Using the entries below, say how many of the lines carry "will". Write the number alone.

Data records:
________________________

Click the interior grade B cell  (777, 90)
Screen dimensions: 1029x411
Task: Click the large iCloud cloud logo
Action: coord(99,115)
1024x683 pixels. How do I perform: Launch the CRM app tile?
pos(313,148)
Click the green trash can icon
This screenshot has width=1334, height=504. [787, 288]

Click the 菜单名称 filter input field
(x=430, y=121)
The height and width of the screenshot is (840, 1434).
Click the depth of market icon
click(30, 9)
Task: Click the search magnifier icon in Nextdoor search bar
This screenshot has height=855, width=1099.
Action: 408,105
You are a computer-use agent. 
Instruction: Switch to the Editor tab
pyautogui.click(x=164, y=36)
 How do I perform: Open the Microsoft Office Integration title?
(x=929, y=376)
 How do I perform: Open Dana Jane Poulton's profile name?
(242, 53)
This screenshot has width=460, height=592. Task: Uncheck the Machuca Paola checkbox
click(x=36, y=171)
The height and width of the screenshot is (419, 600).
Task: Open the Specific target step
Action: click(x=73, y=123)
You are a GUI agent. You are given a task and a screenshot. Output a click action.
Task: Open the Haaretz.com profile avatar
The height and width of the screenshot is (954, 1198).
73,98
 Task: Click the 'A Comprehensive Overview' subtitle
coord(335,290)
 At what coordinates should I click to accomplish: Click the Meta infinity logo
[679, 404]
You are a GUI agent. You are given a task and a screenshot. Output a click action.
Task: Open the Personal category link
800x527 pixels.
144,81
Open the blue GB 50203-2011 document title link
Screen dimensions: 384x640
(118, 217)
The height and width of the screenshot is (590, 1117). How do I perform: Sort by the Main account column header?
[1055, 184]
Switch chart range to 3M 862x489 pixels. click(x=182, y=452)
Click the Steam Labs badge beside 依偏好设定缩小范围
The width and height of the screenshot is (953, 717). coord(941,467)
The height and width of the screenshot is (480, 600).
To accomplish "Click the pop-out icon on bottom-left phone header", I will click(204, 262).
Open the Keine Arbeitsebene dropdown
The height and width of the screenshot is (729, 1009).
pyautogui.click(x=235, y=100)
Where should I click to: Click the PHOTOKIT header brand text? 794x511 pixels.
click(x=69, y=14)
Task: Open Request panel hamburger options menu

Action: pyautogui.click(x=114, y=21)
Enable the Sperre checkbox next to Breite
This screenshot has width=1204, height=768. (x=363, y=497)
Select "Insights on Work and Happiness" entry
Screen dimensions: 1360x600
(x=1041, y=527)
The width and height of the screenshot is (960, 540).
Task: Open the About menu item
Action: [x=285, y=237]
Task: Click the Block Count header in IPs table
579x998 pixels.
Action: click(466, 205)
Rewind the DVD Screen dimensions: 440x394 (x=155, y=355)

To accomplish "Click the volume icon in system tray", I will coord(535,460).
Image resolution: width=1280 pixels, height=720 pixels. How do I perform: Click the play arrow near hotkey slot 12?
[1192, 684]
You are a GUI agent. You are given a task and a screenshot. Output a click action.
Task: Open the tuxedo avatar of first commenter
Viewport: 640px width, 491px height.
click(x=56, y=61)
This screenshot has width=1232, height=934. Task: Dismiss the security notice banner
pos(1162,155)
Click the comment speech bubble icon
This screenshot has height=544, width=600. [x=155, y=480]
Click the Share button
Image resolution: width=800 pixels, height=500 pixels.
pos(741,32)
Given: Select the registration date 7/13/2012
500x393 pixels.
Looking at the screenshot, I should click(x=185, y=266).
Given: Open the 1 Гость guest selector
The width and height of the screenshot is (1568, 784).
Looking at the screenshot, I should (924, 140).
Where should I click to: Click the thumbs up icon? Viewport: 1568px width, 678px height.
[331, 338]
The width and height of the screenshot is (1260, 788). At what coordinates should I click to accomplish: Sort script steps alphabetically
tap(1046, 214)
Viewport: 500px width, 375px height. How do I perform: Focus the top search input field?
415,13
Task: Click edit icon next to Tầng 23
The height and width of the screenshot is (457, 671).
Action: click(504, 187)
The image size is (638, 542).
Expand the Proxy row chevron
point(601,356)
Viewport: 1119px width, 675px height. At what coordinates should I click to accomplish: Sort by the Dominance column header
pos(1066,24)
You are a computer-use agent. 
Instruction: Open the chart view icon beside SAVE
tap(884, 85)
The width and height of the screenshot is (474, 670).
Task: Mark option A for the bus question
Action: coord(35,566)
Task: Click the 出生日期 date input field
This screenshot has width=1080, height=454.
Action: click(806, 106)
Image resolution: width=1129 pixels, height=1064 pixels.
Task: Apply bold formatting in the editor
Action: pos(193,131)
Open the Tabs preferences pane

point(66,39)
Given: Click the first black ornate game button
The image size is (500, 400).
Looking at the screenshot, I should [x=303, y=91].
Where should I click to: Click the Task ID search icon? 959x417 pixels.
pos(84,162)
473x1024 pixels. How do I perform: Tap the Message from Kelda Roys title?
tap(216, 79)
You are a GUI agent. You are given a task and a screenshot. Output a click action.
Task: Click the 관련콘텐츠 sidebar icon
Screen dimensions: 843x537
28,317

________________________

Exercise answer: 2